Domínio é o filme no qual as últimas grandes ideias da franquia são deixadas de lado em prol de uma abordagem rasa e que visa apenas ser chocante. Não só o convívio de dinossauros com humanos não é o foco do filme, como também o arco principal, que relata o uso de DNA Cretáceo por uma empresa para criar gafanhotos mutantes, causando assim uma catástrofe ecológica, é pouco aprofundado e facilmente resolvido, tirando a seriedade de sua mensagem. O filme é mais um daqueles que quer se mostrar atento à forma como grandes corporações e empresários estão explorando ao extremo os recursos naturais e promovendo tragédias incalculáveis, mas que não parece ter a coragem de realmente criticar essas empresas e pessoas ou de promover uma reflexão pesada sobre o assunto.
CONCLUSÃO: É IMPORTANTE EVOLUIR, MAS TAMBÉM É IMPORTANTE SABER PARAR
Jurassic Park é uma franquia que, como muitas outras, se desenvolveu a partir de uma ideia excelente, mas que se perdeu nas diversas tentativas de expandi-la para se continuar a saga. É um erro repetido muitas vezes em uma indústria que depende cada vez mais de ideias antigas e reciclagem de elementos para se manter viva. E é horrível ver tal destino recair sobre uma saga que, a bem da verdade, não precisaria se tornar uma saga.

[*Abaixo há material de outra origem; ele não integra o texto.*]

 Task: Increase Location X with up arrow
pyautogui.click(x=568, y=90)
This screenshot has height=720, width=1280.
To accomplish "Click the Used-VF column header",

O mundo dos dinossauros no cinema sobreviveria muito bem na memória das pessoas com apenas um, ou mesmo dois filmes. Atingindo o que foi o ápice da sua ideia e argumento central, proporcionou ao público uma enorme diversão ao mesmo tempo em que permitia uma reflexão mais aprofundada. Ambos esses aspectos foram derrubados pela insistência dos estúdios em continuar algo que já não tinha muito mais para onde ir, levando-os a forçar saídas para tornar os novos filmes interessantes, abandonando assim o essencial que tornou os primeiros tão icônicos e deixando em segundo plano seus aspectos mais cruciais.
Franquias cinematográficas sempre existiram e sempre irão existir. E enquanto houver uma boa ideia por trás dos filmes, uma ideia que possua um espaço natural para se desenvolver, é interessante dar continuidade à história até se atingir a conclusão esperada. Mas também é preciso perceber que essa conclusão é onda a sua saga deve acabar, do contrário você acaba com uma saga que ou exagera demais os novos filmes para tentar continuar um argumento já finalizado, ou acaba caindo na repetição de pontos já estabelecidos.
É triste perceber que ninguém na indústria vai dar valor a isso. Dinheiro fala mais alto para eles do que qualquer lógica, e o que aconteceu com Jurassic Park deve se repetir em inúmeras outras franquias e sagas. Isso, contudo, não tira o valor dos filmes que realmente exploraram a ideia a sério e a conduziram para uma evolução e elevação natural e correta. Incapaz de corrigir os erros causados pela intensa exploração dessa saga, sobre Jurassic Park: defendam o primeiro filme, e talvez o segundo, que exploram bem os temas propostos; o resto é bobagem fadada à extinção.